Mas, no Paraná, a principal liderança dos últimos anos se consolidou de outra forma.
Ratinho Junior chega a 2026 não apenas como um governador bem avaliado.
Chega como um dos políticos mais fortes do país.
E essa força tem base concreta.
1. Os números que sustentam o poder
As pesquisas mais recentes não deixam margem para dúvida.
O governo Ratinho Junior registra índices de aprovação que raramente aparecem em final de mandato:
• cerca de 80% de aprovação na pesquisa Quaest (abril/2026)
• 83,8% de aprovação segundo o Paraná Pesquisas
• chegando a 88,2% em outros levantamentos.
Além disso, mais de 70% dos eleitores avaliam o governo como positivo.
Não é aprovação pontual.
É consistência ao longo do tempo.
E, na política, consistência gera algo mais importante que popularidade:
gera autoridade.
2. A força política que ultrapassa o governo
A pesquisa Quaest traz um dado ainda mais relevante:
cerca de 64% dos eleitores acreditam que Ratinho Junior merece eleger o sucessor.
Esse número traduz algo raro:
não apenas aprovação administrativa —
mas legitimidade política.
É a transição de um governo bem avaliado,
para um governo com capacidade de continuidade.
3. A construção dessa força
Essa posição não surgiu por acaso.
Ela foi construída sobre três pilares claros:
- gestão orientada à entrega:
Infraestrutura, concessões, obras estruturantes e investimentos privados se tornaram a marca do governo. - administração pragmática::
Foco em resultado, redução de conflitos e previsibilidade institucional. - distanciamento do conflito ideológico:
Enquanto o país se polarizou, Ratinho Junior escolheu outro caminho:
governar sem transformar a política em confronto permanente.

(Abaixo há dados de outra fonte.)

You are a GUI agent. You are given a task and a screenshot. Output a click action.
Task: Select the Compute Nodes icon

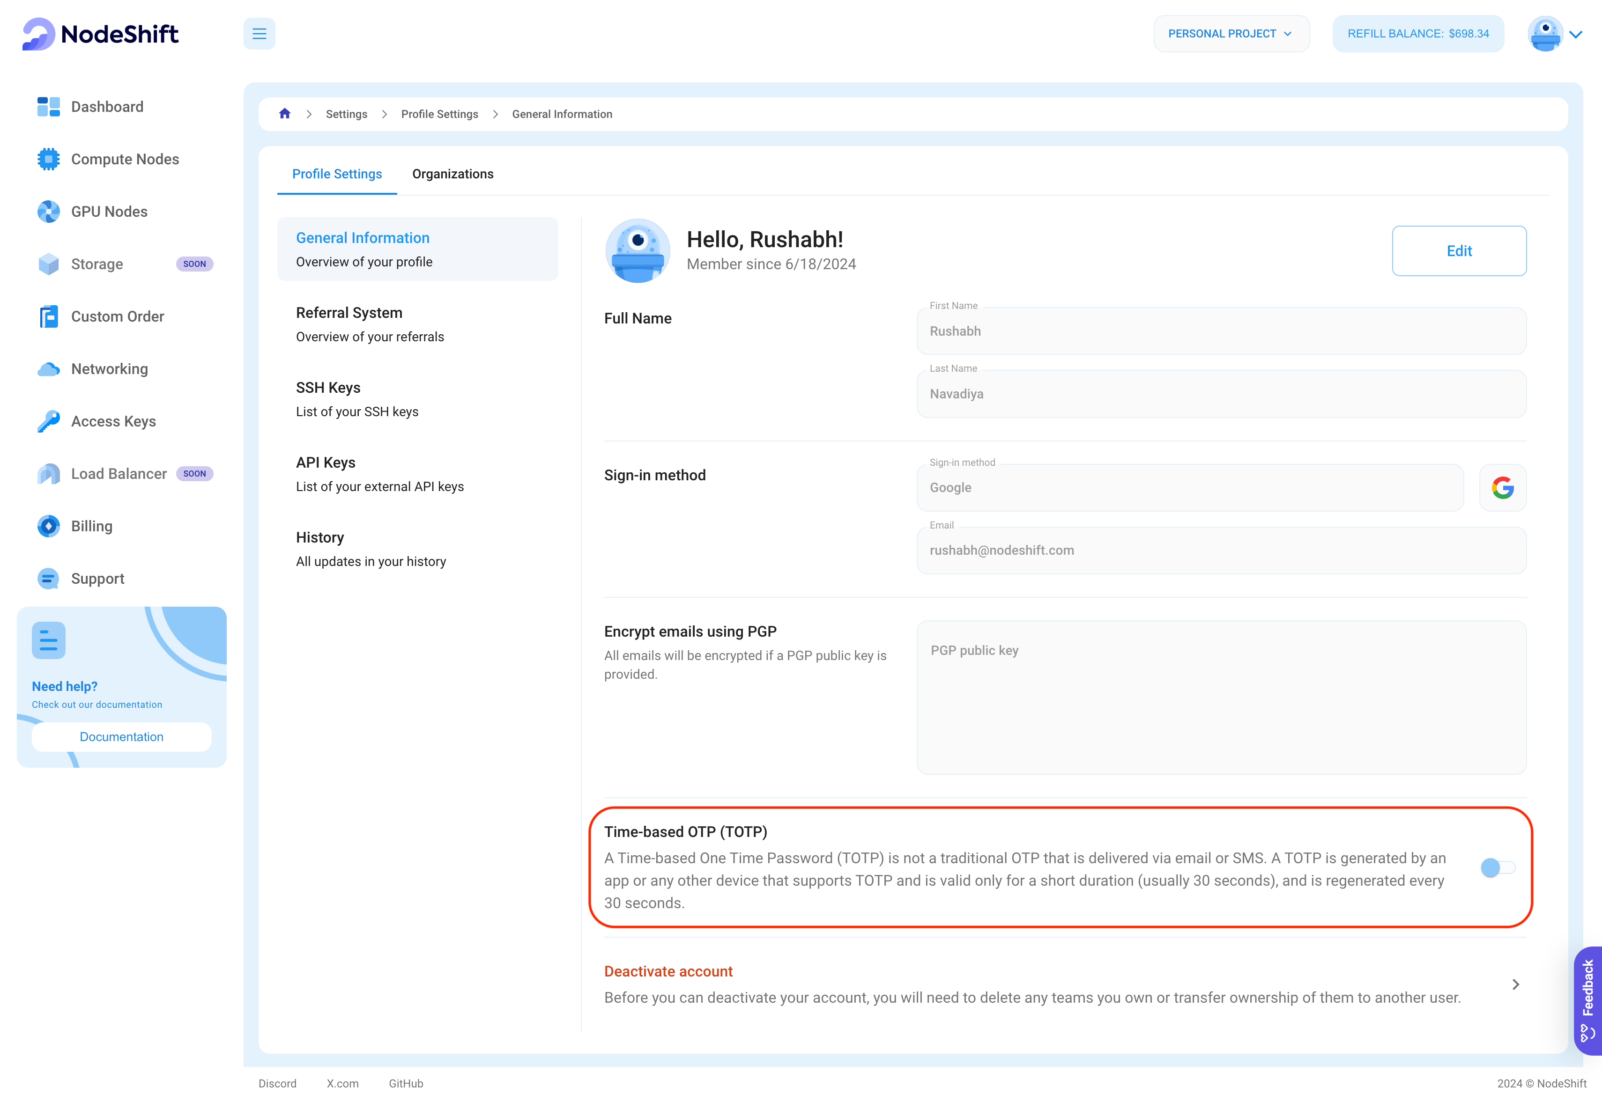(x=49, y=159)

Essa escolha ampliou sua base e reduziu rejeição.
4. O paradoxo de 2026
Mas há um dado que tensiona esse cenário.
Apesar da aprovação elevada, a pesquisa Quaest mostra que
o candidato apoiado pelo governador ainda não herdou essa força.
Isso revela um ponto central:
aprovação não se transfere automaticamente.
Ela precisa ser construída politicamente.
5. O verdadeiro teste de poder
É aqui que a eleição de 2026 ganha sentido.
Ratinho Junior já venceu o teste da gestão.
Agora enfrenta outro — mais difícil:
o teste da sucessão.
Porque, na política, existem dois níveis de liderança:
• quem governa bem
• e quem consegue fazer seu projeto continuar.
E nem sempre eles coincidem.
6. O legado
Independentemente do resultado eleitoral, há um conjunto claro de marcas deixadas:
• investimentos estruturantes
• ambiente econômico estável
• gestão com alto índice de aprovação
• modelo administrativo menos ideológico e mais operacional.
Mas o legado não é apenas material.
É também de método:
- Governar com menos ruído - e mais execução.
E ai?
Ratinho Junior chega ao fim do mandato com algo raro:
• aprovação elevada
• baixa rejeição
• base política estruturada.
E um ativo ainda mais importante:
legitimidade para influenciar a eleição.
Mas influência não é garantia.
É potencial.
Fato
Ratinho Junior construiu um governo forte.
Agora precisa provar que essa força
não termina nele.
Porque, na política,
o verdadeiro legado não é governar bem.
É conseguir continuar governando —
mesmo quando já não se está no cargo.